* _What you are asked to do_: List every line in the material below that contains the word "next". Treat uppercase and lowercase letters as distinct.

* _Entries provided_:

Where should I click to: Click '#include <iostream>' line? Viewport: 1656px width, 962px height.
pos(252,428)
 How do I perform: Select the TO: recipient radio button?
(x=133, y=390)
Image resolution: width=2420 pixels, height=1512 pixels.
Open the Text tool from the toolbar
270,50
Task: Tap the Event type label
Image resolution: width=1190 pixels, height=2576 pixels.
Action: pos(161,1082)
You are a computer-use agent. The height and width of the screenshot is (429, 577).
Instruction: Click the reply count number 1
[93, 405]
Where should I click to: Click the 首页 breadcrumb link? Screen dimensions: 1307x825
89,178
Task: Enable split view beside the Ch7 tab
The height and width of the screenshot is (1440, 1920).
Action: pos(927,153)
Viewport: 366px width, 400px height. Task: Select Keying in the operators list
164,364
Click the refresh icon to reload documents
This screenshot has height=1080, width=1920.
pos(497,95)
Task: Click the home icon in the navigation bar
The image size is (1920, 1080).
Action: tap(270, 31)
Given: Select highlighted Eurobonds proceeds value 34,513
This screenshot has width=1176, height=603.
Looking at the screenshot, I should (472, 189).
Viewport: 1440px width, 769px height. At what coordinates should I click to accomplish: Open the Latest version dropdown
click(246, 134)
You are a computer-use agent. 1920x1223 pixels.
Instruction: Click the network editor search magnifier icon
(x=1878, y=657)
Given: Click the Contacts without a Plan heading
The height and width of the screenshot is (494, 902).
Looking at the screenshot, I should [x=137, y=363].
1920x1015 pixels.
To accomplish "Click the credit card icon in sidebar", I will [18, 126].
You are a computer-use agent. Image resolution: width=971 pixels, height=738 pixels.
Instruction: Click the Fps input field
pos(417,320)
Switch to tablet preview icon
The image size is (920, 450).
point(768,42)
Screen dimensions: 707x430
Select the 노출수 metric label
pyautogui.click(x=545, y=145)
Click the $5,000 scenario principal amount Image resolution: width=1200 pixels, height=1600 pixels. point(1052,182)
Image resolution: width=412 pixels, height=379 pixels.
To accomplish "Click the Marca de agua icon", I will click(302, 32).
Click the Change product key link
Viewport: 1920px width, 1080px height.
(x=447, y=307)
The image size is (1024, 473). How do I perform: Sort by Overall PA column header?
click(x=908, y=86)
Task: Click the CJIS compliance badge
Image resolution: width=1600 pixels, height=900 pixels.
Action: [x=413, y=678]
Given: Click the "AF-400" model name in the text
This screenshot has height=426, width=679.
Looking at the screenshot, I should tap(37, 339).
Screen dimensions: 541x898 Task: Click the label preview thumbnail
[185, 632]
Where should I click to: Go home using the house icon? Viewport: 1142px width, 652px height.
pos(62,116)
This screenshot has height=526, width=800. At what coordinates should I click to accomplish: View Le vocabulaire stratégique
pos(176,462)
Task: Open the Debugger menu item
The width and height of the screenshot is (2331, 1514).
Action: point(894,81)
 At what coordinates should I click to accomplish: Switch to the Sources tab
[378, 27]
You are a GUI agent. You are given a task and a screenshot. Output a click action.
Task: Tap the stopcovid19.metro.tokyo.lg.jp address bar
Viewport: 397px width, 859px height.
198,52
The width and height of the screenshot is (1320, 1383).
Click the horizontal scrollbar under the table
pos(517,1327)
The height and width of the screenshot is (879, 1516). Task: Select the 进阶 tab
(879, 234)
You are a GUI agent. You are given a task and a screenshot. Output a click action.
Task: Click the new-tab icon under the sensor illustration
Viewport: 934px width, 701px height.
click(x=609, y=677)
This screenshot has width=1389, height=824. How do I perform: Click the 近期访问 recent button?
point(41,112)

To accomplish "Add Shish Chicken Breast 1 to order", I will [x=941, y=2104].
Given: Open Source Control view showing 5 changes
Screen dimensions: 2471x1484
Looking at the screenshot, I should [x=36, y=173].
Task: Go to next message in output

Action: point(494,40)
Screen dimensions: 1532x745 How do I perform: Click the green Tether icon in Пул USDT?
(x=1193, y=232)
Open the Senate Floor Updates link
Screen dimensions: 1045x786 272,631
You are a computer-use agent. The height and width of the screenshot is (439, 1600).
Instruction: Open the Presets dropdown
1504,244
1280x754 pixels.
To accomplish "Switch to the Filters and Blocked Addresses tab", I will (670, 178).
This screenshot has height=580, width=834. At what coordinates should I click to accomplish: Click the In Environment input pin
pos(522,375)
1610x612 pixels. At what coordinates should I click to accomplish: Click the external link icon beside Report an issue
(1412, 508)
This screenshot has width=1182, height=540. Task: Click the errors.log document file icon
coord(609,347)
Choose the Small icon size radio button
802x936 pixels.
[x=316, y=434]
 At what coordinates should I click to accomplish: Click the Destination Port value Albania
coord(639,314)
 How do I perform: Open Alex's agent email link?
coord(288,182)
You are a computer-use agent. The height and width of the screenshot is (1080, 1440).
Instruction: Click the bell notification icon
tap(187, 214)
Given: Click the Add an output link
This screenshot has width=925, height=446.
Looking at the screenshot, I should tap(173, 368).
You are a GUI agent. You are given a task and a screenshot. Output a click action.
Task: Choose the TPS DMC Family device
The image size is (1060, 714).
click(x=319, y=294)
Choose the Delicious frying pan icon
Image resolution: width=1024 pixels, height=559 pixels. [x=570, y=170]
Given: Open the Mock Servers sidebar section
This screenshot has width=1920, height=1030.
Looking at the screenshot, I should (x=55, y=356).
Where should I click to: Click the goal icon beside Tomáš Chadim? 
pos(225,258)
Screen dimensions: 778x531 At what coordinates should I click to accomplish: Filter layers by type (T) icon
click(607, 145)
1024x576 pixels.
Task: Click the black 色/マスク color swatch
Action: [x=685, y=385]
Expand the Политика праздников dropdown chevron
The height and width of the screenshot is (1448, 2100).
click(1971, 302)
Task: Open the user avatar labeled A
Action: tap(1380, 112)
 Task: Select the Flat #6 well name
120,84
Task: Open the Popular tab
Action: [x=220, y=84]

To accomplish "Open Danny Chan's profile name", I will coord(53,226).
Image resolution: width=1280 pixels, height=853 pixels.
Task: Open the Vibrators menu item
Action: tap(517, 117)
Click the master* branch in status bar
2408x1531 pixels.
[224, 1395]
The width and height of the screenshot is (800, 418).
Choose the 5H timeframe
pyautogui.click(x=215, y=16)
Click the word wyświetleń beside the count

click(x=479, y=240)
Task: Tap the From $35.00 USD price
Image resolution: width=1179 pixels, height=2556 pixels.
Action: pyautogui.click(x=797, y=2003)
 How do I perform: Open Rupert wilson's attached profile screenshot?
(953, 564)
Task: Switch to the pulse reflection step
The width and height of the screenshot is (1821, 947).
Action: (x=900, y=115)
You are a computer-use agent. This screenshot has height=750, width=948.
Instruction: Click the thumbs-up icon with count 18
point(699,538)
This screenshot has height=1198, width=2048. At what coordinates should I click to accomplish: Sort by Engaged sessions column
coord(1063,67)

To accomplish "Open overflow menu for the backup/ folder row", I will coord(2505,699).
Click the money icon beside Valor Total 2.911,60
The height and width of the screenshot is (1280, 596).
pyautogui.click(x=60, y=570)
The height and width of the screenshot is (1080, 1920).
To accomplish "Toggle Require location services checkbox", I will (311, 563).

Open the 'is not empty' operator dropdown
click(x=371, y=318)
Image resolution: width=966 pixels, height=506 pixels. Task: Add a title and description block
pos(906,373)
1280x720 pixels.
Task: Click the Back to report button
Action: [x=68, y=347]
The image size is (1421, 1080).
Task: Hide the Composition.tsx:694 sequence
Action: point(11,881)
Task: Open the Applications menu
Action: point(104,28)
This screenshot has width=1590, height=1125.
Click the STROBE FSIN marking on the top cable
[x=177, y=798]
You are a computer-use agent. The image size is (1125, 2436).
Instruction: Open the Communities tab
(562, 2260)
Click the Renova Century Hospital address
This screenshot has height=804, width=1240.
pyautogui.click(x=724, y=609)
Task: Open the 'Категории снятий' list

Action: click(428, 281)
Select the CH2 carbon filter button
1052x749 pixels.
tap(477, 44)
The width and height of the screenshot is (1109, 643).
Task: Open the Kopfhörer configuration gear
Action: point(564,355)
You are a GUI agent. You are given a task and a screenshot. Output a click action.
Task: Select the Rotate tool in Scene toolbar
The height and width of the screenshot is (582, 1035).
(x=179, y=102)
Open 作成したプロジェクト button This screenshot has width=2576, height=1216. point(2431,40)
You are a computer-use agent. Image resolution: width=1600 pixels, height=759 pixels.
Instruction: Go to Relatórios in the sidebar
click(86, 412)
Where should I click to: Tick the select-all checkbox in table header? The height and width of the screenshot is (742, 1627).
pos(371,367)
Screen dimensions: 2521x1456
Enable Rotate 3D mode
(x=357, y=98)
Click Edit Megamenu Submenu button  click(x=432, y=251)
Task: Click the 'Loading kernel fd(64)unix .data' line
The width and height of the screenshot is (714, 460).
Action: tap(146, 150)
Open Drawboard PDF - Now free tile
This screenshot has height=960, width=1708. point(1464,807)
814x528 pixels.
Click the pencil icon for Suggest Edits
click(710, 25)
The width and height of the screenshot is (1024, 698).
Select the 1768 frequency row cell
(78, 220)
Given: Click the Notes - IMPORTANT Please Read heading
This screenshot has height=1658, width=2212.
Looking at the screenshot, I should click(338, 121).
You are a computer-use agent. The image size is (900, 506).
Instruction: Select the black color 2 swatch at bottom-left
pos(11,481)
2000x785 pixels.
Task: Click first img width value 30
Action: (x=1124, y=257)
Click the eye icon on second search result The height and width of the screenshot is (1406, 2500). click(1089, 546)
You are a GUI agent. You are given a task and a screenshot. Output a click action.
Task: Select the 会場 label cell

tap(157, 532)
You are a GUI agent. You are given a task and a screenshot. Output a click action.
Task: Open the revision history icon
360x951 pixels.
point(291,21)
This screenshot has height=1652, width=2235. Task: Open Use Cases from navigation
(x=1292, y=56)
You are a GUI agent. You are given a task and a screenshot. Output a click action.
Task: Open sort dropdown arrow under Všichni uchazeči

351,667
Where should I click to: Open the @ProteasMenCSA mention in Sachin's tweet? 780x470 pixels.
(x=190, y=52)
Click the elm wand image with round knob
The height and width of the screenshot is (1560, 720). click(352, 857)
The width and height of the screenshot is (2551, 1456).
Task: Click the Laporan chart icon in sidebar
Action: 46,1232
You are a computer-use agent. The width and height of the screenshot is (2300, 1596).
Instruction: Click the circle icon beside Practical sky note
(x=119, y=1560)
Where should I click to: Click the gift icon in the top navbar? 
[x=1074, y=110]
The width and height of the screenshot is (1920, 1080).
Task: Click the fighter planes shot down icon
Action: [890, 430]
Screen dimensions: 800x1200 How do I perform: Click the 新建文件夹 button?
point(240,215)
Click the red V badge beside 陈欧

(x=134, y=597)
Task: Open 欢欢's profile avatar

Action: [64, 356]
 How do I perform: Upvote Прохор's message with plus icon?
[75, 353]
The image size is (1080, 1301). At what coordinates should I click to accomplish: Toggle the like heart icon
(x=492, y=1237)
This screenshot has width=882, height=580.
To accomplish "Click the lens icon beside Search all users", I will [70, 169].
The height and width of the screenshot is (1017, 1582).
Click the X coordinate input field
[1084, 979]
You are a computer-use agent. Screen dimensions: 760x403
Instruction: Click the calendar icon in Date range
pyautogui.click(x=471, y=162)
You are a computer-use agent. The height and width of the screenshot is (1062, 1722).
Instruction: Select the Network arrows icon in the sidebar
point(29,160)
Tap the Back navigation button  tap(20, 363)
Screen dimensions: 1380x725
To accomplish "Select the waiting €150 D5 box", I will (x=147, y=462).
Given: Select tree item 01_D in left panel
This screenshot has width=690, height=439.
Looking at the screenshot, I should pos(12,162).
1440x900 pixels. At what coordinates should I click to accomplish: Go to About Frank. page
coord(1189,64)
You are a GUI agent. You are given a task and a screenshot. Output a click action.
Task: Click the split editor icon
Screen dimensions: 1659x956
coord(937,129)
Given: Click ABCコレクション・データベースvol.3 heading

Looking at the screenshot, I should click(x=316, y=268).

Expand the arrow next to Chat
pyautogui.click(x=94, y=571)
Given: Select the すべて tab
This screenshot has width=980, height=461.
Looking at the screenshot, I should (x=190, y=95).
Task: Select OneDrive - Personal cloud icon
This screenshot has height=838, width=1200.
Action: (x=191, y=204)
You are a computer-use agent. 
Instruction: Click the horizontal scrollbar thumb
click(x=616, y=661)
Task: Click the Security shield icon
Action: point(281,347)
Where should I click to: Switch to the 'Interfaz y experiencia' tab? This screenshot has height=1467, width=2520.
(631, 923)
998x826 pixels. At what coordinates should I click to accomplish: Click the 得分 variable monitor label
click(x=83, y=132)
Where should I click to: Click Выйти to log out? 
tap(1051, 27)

* _Reply_:
Task: Go to next message in output
Expand the arrow next to Chat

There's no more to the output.